万祥殿の建設はその後進捗しなかったので、一九三三(昭和八)年二月三日、万祥殿完成促進委員を任命して促進がはかられ、一一月二三日より秋の大祭参拝者のうち七〇〇人によって、くり石や砂利運びと地搗がおこなわれた。くり石は、聖師の命によって天恩郷内より掘りあつめたものを使用している。こうして万祥殿は昭和九年中に完成することになっていた。一〇月には七月苑を東雲社と改称し、『天祥地瑞』の筆記および聖師の著述や作品を整理する機関がおかれ、一一月二五日には教碑・追懐碑の完成除幕式がおこなわれた(五編二章)。
一九三四(昭和九)年三月二八日、地鎮祭を執行した透明殿は、翌年二月七日完成祭をおこなった。建坪一二〇坪、木造二階だてで、聖師の応接用をかねて昭和神聖会の統管部にあてた(五編三章)。一九三五(昭和一〇)年の一〇月三〇日には、大本会館の地鎮祭がおこなわれた。大本会館は建坪二五〇坪で、最初昭和青年会館として企画されたが、その後芸術会館にすることになり、常時神劇・神聖歌劇や映画が上演でき、また各種会合にも使用できる会館の様式で、三〇〇〇人収容できる設計にあらためられた。なお東光苑西南隅に建設中の昭和青年会国防部の国防館が、昭和九年一二月三〇日に完成している。
その他昭和九年において透明殿東南角の石垣工事、高天閣より東雲社前の坂道のコンクリート舗装工事、第二安生館裏濠の埋立工事、東光苑北側旧馬場跡を二分して花壇・新池とする工事など、神苑内の整備がたえまなくおこなわれ、また昭和一〇年二月には第二安生館裏(現在の天声社工場)の竹藪をふくめて五〇〇坪の地所を買収した。

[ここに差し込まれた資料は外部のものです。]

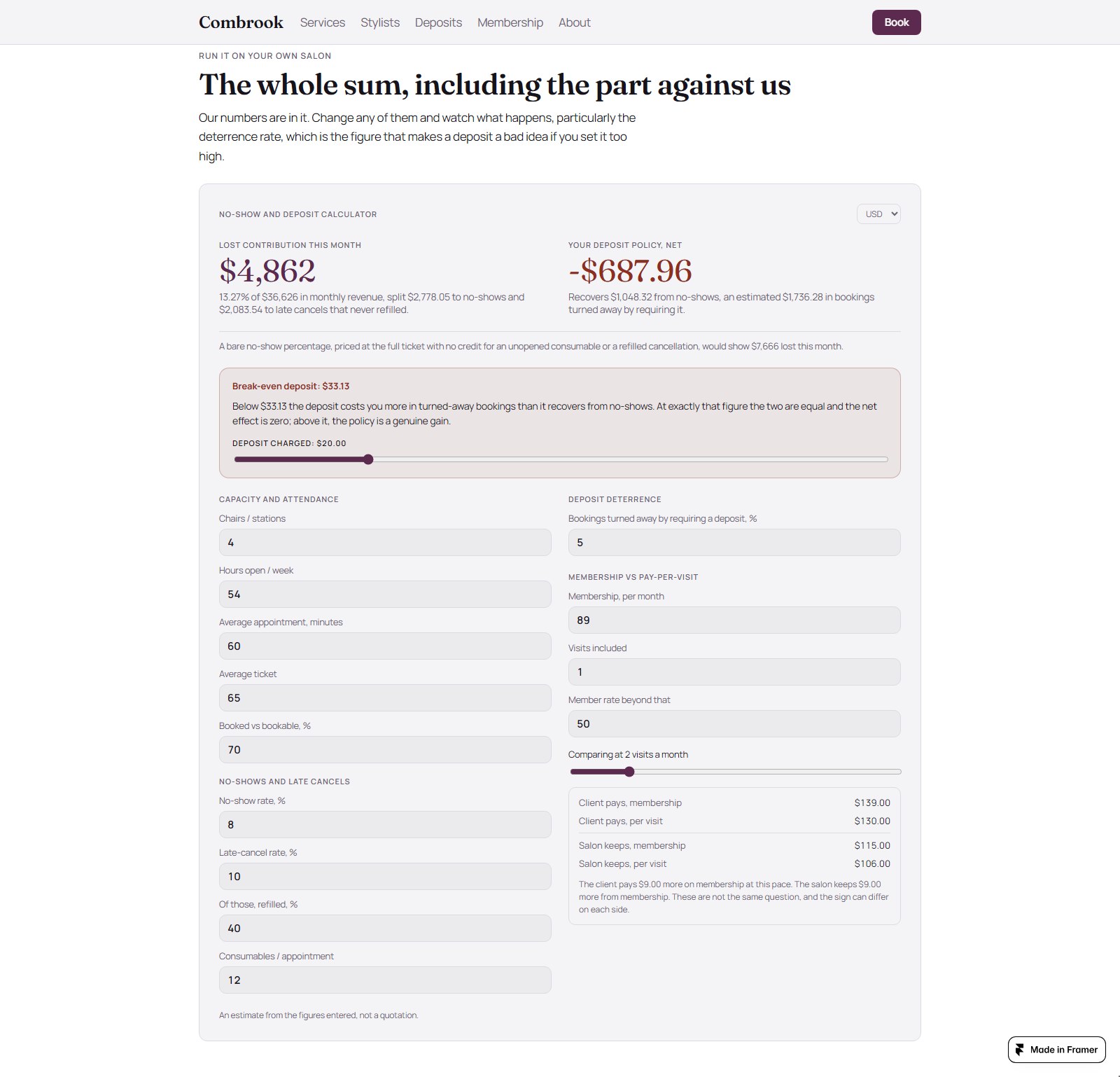This screenshot has height=1077, width=1120.
Task: Click the Book button
Action: pos(897,22)
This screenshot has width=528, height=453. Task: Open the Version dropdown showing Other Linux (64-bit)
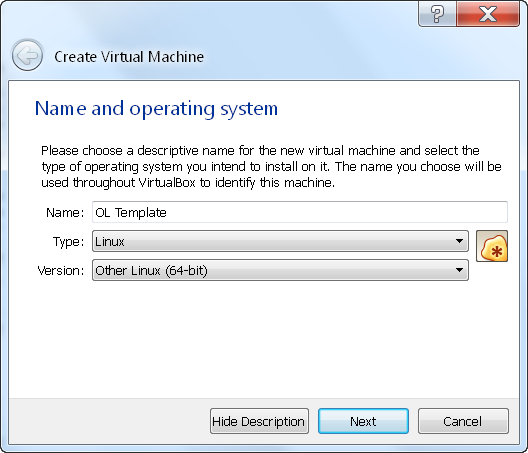pos(280,270)
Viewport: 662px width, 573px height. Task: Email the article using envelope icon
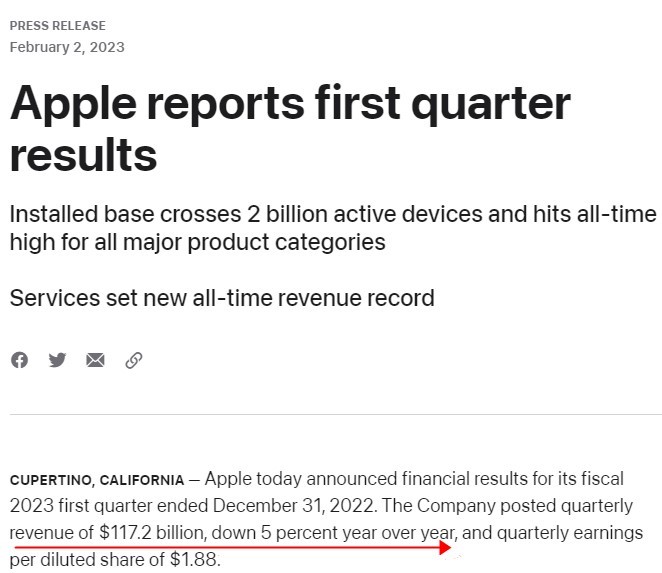tap(95, 360)
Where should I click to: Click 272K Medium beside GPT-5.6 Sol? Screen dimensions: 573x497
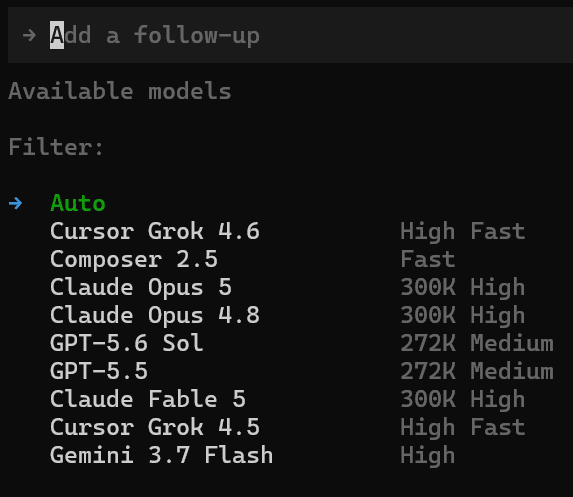point(477,344)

〈綾部〉 一九三一(昭和六)年八月一九日には至聖殿の、ついで一〇月二九日には五六七殿の瓦屋根を瓦板葺とする工事が、それぞれ完了した。一九三二(昭和七)年一月二七日には、穹天閣北側に三六亭ができた。三月には参拝者の宿舎として、個人経営になっていた第一・第三・第六宿舎は廃止し、旧天声社二階を神生館と称して、本部直営宿舎にあてることとした。翌年六月には綾部並松の松雲閣に移転し、名称は神生館としていたが、昭和一〇年これを祥雲閣と改称した。

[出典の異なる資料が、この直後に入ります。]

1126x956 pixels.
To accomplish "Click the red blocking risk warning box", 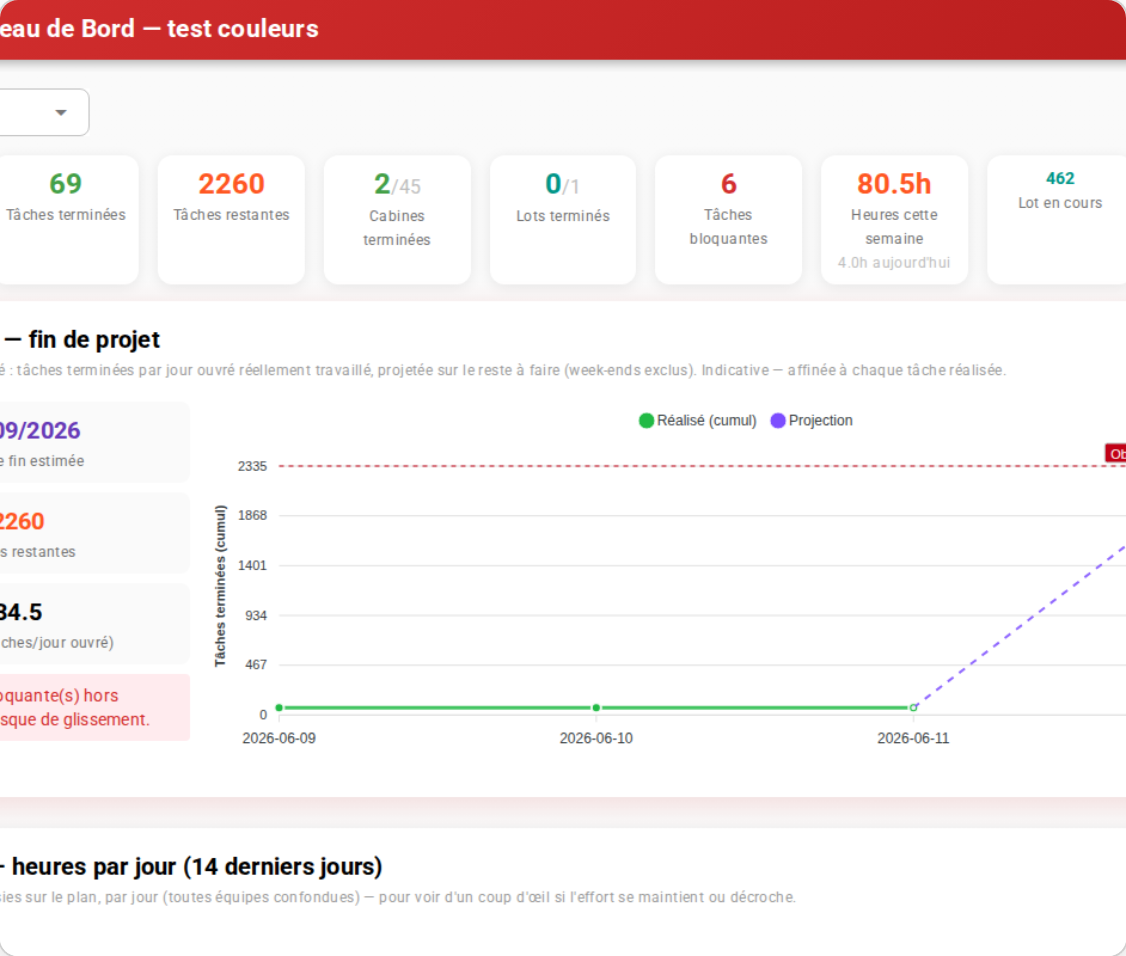I will 93,707.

一九三四(昭和九)年八月二〇日には鶴山に宝物蔵が完成し、これには黄金閣に保管されていた筆先・『霊界物語』の原稿および宝物等がおさめられた。一〇月には祖霊社東側の梅原宅敷地を、つづいて翌年二月には神苑の隣接地一三戸の敷地一五〇〇坪を買収して、神苑は一段と拡張された。

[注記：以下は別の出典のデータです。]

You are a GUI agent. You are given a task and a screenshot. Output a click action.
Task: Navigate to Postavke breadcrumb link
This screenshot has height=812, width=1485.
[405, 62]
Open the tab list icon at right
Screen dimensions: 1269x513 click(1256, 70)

一九三五(昭和一〇)年一〇月二七日、鶴山(本宮山)山頂に建設される長生殿の斧始式がとりおこなわれた。長生殿については、八月の主会長本部長合同会議の席上、聖師によってつぎのようにのべられている。「皇道を天下に宣布発揚せんとせば、どうしても大神様の神霊の奉安所を建てて神様に奉る必要が迫つてゐる……それで本年の一〇月二七日の記念日(第一次大本事件により大正一〇年一〇月二七日に本宮山神殿の破壊完了)に斧始式を執行したい。月宮殿は十字の形になつてをる。……乾坤に通じてゐるといふ精神から、皇道の本意を体し今度の長生殿も神様をお祀りするから、十字の神殿にした」。
しかし万祥殿といい、長生殿といい、ともに未完成のままに第二次大本事件をむかえるのである。
〈穴太瑞泉苑〉 一九三三(昭和八)年夏、穴太の久兵衛池(玉の井)を整備するため周囲に石垣をめぐらし、従来の約六倍のひろさに池を拡大した。そして一一月二日に玉水殿の斧始式をおこなった。建坪六五坪余の神殿造りである。このときより穴太の玉の井の名称を、瑞泉苑と改めることになった。玉水殿はその後工事をいそぎ、昭和九年四月二〇日完成祭をかね大神の鎮座祭が執行され、さらに八月一六日には玉水殿の社務所が完成した。この社務所は水上館ともよばれ、王の井池の一端にまたがった建物である。
一九三五(昭和一〇)年二月七日には、石の宮の神聖神社が完成し鎮座祭が挙行された。ご神体は璽と鏡と剣である(五編三章)。なお同年三月三〇日には長久館の遷座祭がおこなわれた。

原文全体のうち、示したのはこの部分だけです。